EXTRACT TO READ:
____________________

A truly difficult case

central11 · August 13, 2018, 2:44pm

Hi. I am deeply in need of help. I have been trying in the last couple weeks to srape a particular archive. My objective is all 12762 images form all pages.

I have tried all possible ways, but nothing works. I know I should use SelectorElementClick, but: 1) It does not go to the next page; 2) It does not save anything (in the example below I tried to add two other information besides de image).

Could you please help?

____________________

TASKS:
1) Decide whether each statement agrees with the forum post about scraping an archive, and back up each yes or no with the deciding words of the post. (a) The poster has been working on the problem for a couple of weeks. (b) The click selector takes the poster to the next page. (c) The post was written in 2019.
2) Using the forum post about scraping an archive, answer each question.
(a) What username made the post?
(b) At what time was it posted?
(c) Which selector does the poster say they should use?
3) Carry on the forum post about scraping an archive from the point where it stops.
The records that come next are drawn from a separate source.

[Records taken from a collection]
____________________

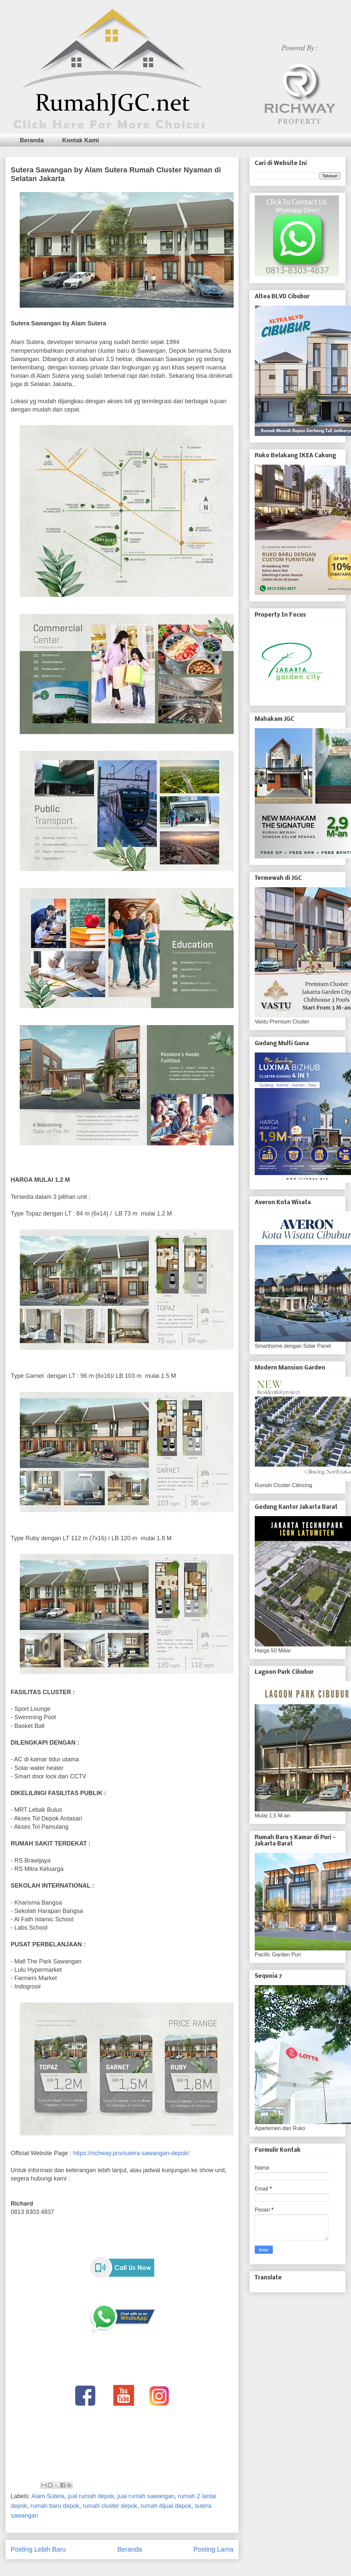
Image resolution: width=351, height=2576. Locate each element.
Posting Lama (213, 2549)
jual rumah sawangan (145, 2496)
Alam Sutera (48, 2496)
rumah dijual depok (165, 2506)
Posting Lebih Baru (38, 2549)
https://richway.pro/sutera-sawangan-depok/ (131, 2153)
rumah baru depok (54, 2506)
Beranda (32, 140)
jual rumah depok (91, 2496)
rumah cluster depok (110, 2506)
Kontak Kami (80, 140)
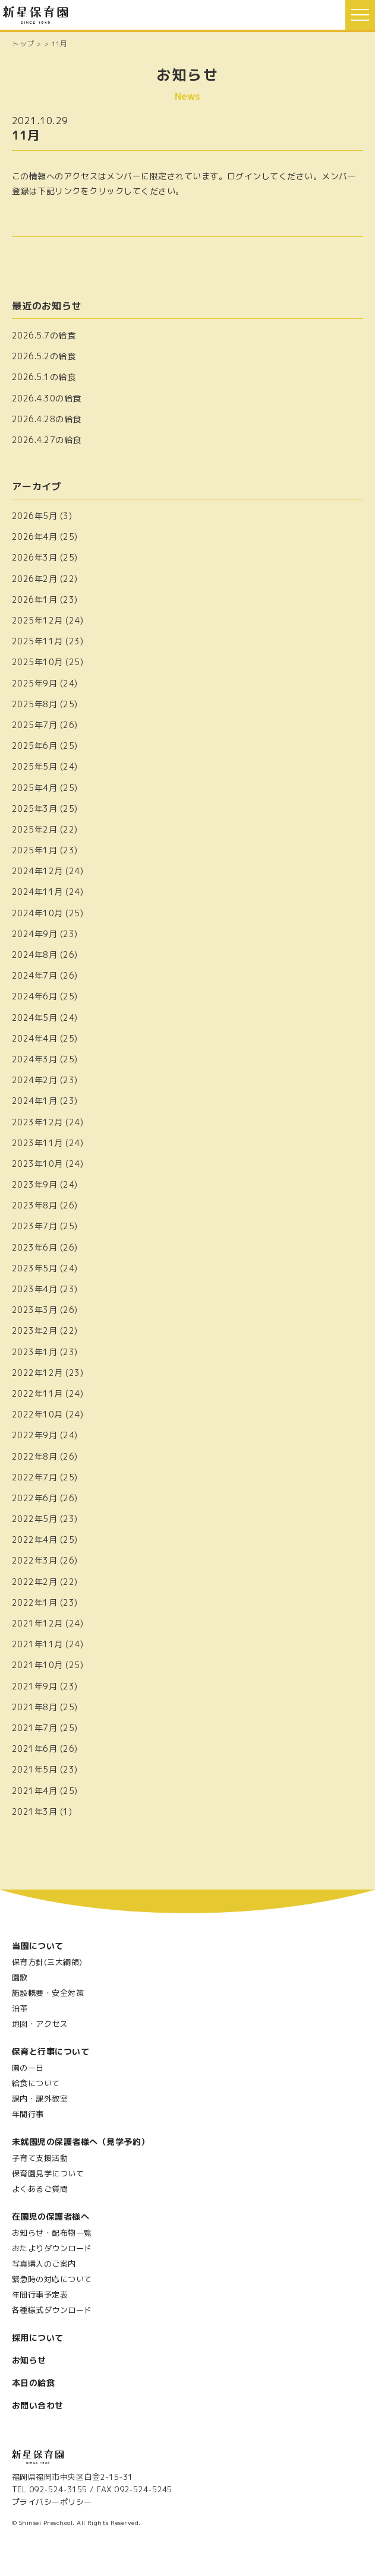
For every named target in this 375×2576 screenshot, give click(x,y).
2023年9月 (34, 1184)
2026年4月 (34, 536)
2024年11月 (37, 891)
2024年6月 (34, 996)
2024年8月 (34, 954)
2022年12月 (37, 1372)
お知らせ (29, 2360)
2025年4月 (34, 787)
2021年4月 (34, 1790)
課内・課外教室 (40, 2098)
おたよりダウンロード (52, 2248)
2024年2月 (34, 1080)
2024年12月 (37, 870)
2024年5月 (34, 1017)
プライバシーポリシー (52, 2501)
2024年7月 (34, 975)
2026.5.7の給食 (43, 335)
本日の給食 (33, 2382)
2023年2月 (34, 1330)
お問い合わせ (38, 2405)
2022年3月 (34, 1560)
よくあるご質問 (40, 2188)
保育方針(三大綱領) (47, 1962)
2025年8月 (34, 704)
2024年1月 (34, 1100)
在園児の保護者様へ (50, 2216)
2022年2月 (34, 1581)
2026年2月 (34, 578)
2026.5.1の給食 (43, 376)
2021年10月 (37, 1664)
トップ (23, 44)
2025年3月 (34, 808)
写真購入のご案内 (44, 2263)
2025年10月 (37, 661)
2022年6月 (34, 1498)
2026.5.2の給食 (43, 356)
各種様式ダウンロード (52, 2310)
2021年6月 (34, 1748)
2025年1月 (34, 850)
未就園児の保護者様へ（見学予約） (81, 2141)
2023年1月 (34, 1351)
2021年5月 (34, 1769)
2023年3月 (34, 1309)
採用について (38, 2337)
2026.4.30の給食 (46, 398)
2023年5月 (34, 1268)
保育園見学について (48, 2173)
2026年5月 (34, 515)
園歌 (20, 1977)
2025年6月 (34, 745)
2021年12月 (37, 1623)
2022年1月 (34, 1602)
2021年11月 (37, 1644)
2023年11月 (37, 1142)
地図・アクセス (40, 2023)
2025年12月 (37, 620)
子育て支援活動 (40, 2158)
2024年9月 (34, 933)
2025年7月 (34, 724)
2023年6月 (34, 1247)
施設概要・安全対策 (48, 1993)
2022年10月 (37, 1414)
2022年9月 (34, 1435)
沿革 (20, 2008)
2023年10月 (37, 1163)
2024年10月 (37, 913)
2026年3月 (34, 557)
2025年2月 (34, 829)
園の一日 (28, 2067)
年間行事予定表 (40, 2294)
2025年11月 (37, 641)
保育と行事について (50, 2051)
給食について (36, 2083)
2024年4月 (34, 1038)
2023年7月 (34, 1226)
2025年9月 (34, 683)
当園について (38, 1945)
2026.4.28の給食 (46, 419)
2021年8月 (34, 1707)
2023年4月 (34, 1289)
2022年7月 (34, 1477)
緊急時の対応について (52, 2279)
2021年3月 (34, 1811)
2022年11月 (37, 1393)
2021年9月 (34, 1686)
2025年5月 (34, 766)
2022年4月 (34, 1539)
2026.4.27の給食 (46, 439)
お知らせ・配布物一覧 (52, 2232)
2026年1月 (34, 599)
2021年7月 (34, 1727)
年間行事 (28, 2114)
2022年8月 (34, 1456)
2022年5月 (34, 1518)
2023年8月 (34, 1205)
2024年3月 (34, 1059)
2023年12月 (37, 1122)
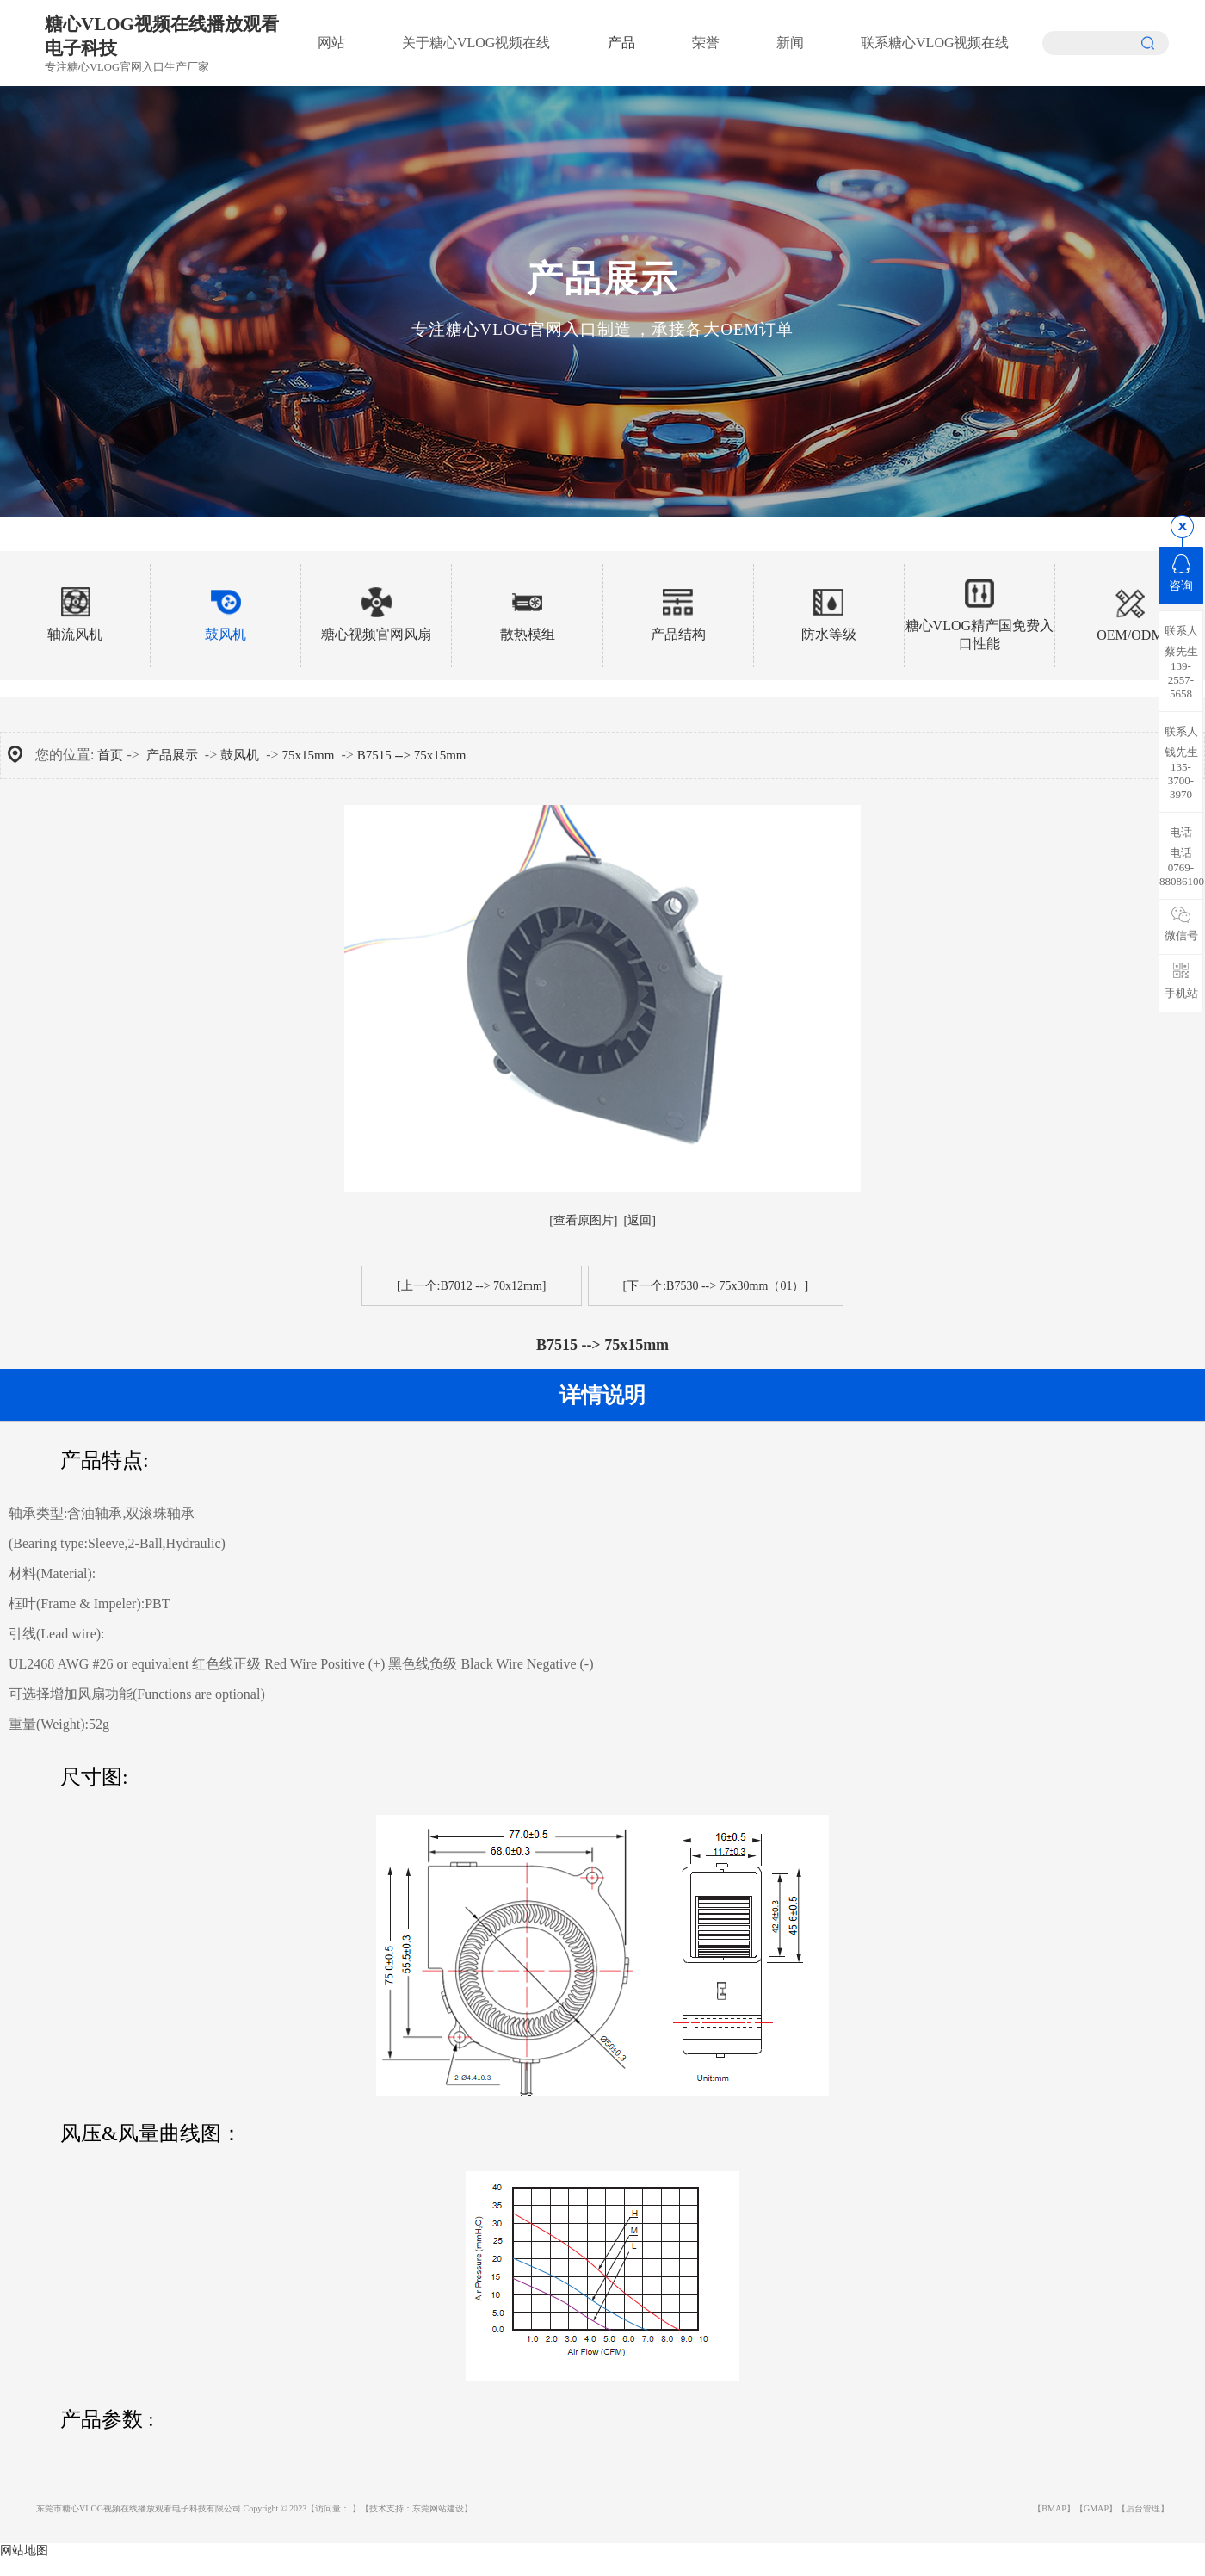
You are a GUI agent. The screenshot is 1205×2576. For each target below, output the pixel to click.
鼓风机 (239, 755)
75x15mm (308, 755)
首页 (110, 755)
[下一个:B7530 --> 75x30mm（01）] (716, 1285)
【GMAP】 (1096, 2508)
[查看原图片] (583, 1220)
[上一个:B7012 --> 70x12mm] (472, 1285)
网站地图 (24, 2550)
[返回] (640, 1220)
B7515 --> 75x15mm (412, 755)
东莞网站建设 (438, 2508)
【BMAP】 (1054, 2508)
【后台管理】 (1143, 2508)
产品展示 (172, 755)
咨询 (1181, 573)
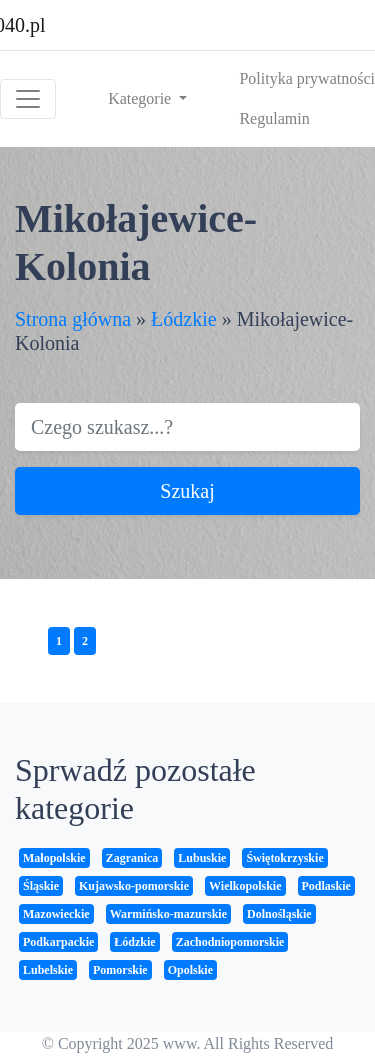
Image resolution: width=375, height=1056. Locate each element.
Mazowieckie (56, 914)
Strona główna (73, 319)
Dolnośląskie (279, 914)
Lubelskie (48, 970)
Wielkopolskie (245, 886)
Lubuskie (202, 858)
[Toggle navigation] (28, 99)
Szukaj (187, 491)
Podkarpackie (58, 942)
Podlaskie (326, 886)
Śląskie (41, 886)
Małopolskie (54, 858)
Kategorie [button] (141, 98)
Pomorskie (120, 970)
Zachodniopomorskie (230, 942)
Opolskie (190, 970)
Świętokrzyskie (284, 858)
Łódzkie (184, 319)
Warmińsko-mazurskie (168, 914)
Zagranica (132, 858)
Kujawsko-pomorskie (134, 886)
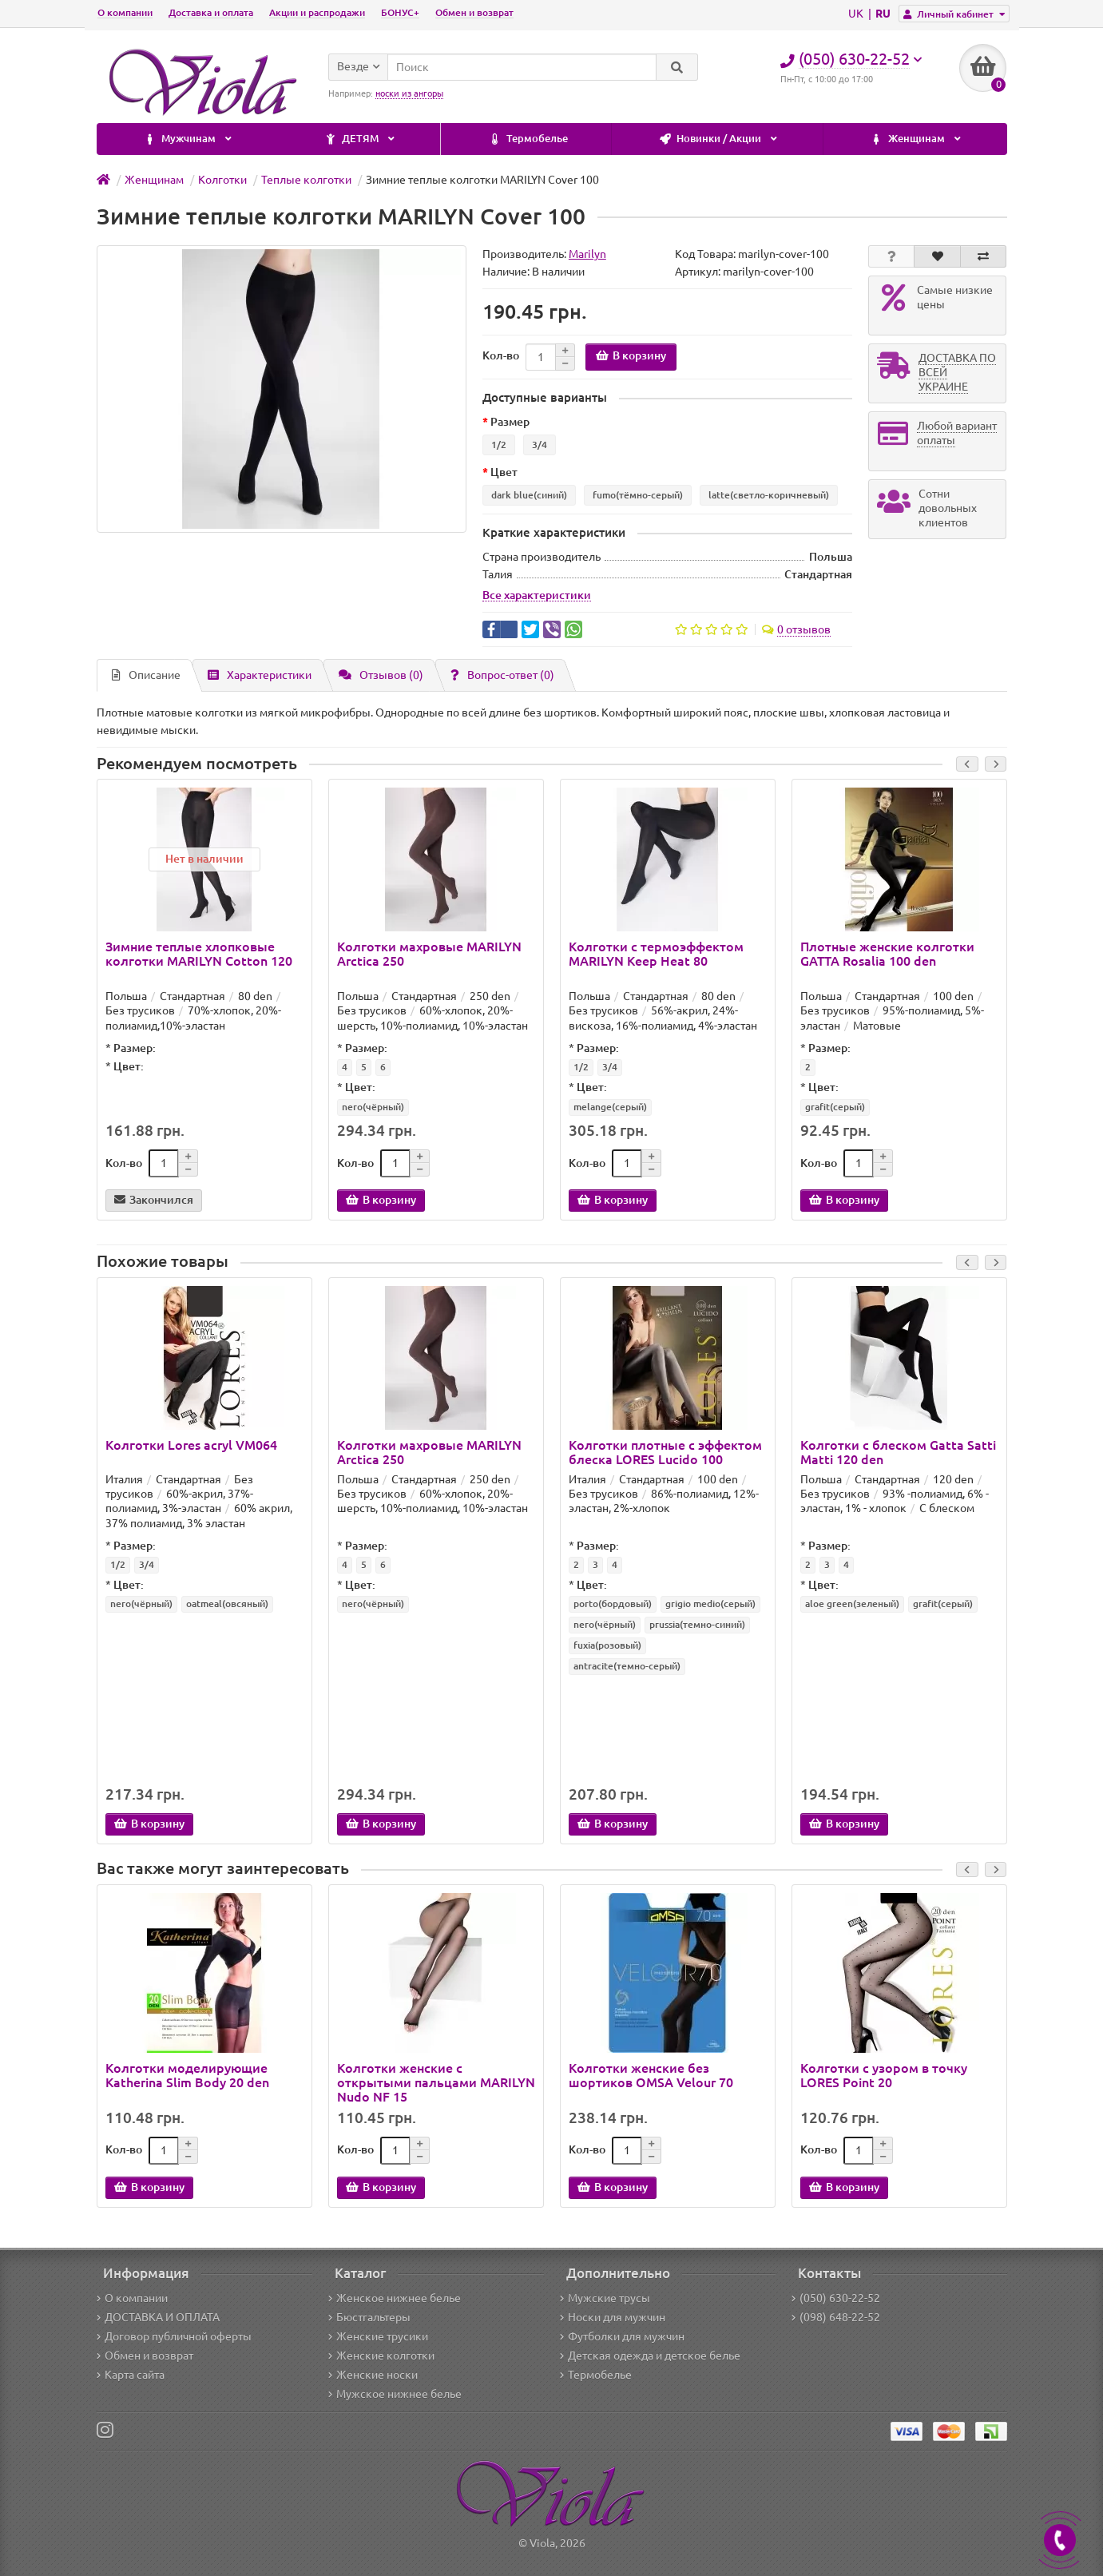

____________________

RESPONSES FOR EACH TASK:
1)
(a) Yes: "I have been trying in the last couple weeks"
(b) No: "It does not go to the next page"
(c) No: "August 13, 2018"

2)
(a) central11
(b) 2:44pm
(c) SelectorElementClick

3)
Url: http://docvirt.com/docreader.net/docreader.aspx?bib=Acervo_AAS&pasta=AAS%20mre%20d%201974.03.26

Sitemap:
{"_id":"fgvinformacoesaas","startUrl":["http://docvirt.com/docreader.net/docreader.aspx?bib=Acervo_AAS&pasta=AAS%20mre%20d%201974.03.26"],"selectors":[{"id":"nextpage","type":"SelectorElementClick","parentSelectors":["_root","nextpage"],"selector":"td.rspPaneHorizontal img, #TextoDigitadoTxt, #PastaTxt","multiple":true,"delay":"4000","clickElementSelector":"div#paginaposdiv input","clickType":"clickOnce","discardInitialElements":false,"clickElementUniquenessType":"uniqueHTMLText"}]}

central11 · August 13, 2018, 3:36pm

In the following example below (from the same case), I can scrape the image link. But from only the first page.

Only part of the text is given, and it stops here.